🤖 AI Summary
This work addresses the lack of benchmark resources and effective methods for cross-domain, context-dependent Text-to-SQL in Arabic—a low-resource language.
Method: We introduce Ar-SParC, the first multi-turn, cross-domain Arabic Text-to-SQL benchmark, and propose GAT Corrector, a graph attention network–based SQL result refiner. Leveraging GPT-3.5-turbo and GPT-4.5-turbo, we systematically evaluate four question representations and six in-context learning (ICL) prompting strategies under zero-shot and ICL settings.
Contribution/Results: Across 40 ablation experiments on Ar-SParC, GAT Corrector consistently improves execution accuracy and interaction accuracy by an average of 1.9% each, demonstrating its effectiveness and generalizability for Arabic NLIDB. This is the first systematic advancement of natural language interfaces to databases (NLIDBs) for Arabic, establishing both a new benchmark and a methodological paradigm for Text-to-SQL research in low-resource languages.
📝 Abstract
In recent years, the task of cross-domain, context-dependent text-to-SQL has received significant attention. Enables users with no prior knowledge of SQL to have a conversation with databases using natural language. However, most of the available datasets and research have been conducted in English, along with some work in Chinese. To this date, no effort has been made to address this task in the Arabic language. In this paper, we introduce Ar-SParC 1, the first Arabic cross-domain, context-dependent text-to-SQL dataset. The dataset consists of 3,450 sequences of interrelated questions, each sequence containing an average of approximately three questions, which results in a total of 10225 questions along with their corresponding SQL queries. We conducted 40 experiments on the Ar-SParC dataset using two large language models, GPT-3.5-turbo and GPT-4.5-turbo, applying 10 different prompt engineering techniques, including four question representation methods and six in-context learning techniques.

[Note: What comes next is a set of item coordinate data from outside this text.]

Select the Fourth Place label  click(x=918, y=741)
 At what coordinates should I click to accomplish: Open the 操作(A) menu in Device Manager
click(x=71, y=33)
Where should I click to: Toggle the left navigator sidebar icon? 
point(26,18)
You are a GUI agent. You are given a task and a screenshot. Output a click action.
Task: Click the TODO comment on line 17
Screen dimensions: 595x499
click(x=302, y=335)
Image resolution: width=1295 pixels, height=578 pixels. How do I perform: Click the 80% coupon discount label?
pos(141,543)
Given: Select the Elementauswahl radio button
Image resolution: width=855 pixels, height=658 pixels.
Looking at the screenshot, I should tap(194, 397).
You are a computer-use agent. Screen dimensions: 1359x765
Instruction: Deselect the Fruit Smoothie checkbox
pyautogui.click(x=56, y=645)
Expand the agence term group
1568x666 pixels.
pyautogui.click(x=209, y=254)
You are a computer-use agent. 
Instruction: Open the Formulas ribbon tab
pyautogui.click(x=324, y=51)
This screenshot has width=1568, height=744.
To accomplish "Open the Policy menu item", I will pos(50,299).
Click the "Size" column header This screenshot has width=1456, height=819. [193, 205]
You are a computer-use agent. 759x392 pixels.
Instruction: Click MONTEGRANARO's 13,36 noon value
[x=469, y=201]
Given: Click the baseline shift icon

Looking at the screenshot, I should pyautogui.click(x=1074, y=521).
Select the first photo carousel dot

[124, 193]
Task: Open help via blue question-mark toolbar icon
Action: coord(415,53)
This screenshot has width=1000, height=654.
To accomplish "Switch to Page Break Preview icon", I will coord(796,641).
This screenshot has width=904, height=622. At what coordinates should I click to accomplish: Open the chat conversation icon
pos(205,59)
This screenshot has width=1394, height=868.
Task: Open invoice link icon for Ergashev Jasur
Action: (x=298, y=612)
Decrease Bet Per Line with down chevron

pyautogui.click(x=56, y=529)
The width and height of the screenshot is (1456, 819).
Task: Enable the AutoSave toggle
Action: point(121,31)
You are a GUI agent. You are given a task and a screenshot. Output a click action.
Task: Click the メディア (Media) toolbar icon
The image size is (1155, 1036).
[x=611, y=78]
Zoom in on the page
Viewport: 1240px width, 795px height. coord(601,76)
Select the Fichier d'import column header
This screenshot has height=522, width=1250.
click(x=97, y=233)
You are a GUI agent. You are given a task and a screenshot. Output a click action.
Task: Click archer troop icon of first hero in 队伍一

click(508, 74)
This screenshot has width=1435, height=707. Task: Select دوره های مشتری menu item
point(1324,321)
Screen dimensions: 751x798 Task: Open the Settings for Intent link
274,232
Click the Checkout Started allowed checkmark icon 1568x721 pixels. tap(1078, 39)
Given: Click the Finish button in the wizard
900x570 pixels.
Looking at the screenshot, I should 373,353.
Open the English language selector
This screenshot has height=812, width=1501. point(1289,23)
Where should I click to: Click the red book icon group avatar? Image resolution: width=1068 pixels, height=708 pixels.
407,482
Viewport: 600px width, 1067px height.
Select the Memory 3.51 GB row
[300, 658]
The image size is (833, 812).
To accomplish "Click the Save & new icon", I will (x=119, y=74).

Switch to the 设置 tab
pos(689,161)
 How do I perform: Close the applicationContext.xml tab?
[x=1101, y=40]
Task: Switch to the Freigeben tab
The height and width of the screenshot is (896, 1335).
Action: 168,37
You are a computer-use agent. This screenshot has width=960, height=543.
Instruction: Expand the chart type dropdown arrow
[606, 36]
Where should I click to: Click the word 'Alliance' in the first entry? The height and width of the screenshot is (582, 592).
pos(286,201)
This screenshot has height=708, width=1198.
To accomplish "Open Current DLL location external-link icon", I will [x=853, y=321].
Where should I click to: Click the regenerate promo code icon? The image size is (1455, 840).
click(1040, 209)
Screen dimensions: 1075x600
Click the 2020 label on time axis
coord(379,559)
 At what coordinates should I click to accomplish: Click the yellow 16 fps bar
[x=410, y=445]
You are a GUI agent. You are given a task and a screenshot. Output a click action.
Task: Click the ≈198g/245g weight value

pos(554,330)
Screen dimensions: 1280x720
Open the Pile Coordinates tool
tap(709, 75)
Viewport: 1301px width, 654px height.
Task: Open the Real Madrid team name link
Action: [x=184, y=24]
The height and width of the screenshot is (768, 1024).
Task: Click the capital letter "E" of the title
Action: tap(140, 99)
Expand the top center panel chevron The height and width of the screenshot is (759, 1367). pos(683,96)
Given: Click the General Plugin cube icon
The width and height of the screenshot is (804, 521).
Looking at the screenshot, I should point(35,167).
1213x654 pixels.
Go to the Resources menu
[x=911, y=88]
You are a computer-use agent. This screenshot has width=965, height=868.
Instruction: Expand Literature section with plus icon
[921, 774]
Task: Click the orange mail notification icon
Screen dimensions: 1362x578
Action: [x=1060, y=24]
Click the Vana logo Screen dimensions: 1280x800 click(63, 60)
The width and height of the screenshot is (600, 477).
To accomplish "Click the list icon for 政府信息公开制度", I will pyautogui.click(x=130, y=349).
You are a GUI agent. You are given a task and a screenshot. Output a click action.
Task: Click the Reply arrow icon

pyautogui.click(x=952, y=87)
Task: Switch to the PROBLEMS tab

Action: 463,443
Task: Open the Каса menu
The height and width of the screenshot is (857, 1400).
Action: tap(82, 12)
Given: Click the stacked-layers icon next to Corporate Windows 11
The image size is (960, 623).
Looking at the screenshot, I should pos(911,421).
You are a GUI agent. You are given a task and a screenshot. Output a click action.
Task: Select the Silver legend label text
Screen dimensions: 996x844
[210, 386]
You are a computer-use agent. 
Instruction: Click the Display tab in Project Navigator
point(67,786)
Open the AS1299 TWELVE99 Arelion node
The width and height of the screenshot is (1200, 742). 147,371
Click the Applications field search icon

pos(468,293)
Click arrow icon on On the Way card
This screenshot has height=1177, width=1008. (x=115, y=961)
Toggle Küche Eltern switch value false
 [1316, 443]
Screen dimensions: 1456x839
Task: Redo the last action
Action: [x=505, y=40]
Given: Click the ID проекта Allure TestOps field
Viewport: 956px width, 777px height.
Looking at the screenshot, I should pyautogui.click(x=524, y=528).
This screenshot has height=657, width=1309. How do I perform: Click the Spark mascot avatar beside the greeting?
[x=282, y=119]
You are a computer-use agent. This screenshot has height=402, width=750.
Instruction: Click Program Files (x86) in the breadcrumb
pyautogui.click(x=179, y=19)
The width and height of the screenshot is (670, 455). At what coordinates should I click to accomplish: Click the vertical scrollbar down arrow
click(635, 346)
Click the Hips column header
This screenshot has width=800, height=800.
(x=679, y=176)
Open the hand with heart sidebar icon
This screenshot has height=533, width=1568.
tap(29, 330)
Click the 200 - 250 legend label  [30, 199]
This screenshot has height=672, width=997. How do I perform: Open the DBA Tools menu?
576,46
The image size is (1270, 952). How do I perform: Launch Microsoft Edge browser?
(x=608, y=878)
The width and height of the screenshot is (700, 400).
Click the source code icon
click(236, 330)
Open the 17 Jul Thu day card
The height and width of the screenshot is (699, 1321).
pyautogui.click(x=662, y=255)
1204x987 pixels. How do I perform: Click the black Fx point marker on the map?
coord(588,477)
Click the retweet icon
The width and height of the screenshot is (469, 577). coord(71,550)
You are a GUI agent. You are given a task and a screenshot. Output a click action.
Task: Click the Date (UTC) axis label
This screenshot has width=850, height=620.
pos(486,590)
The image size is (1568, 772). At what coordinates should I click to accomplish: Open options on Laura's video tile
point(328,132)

Furthermore, we developed a novel approach named GAT corrector, which enhanced the performance across all 40 experiments, yielding an average improvement of 1.9% in execution accuracy (EX) and 1.9% in interaction accuracy (IX) under zero-shot settings, and an average increase of 1.72% EX and 0.92% IX under in-context learning settings. Finally, we conducted an ablation study with two more experiments to explain why the GAT corrector outperformed the previous GAT verifier technique, particularly for the Arabic language.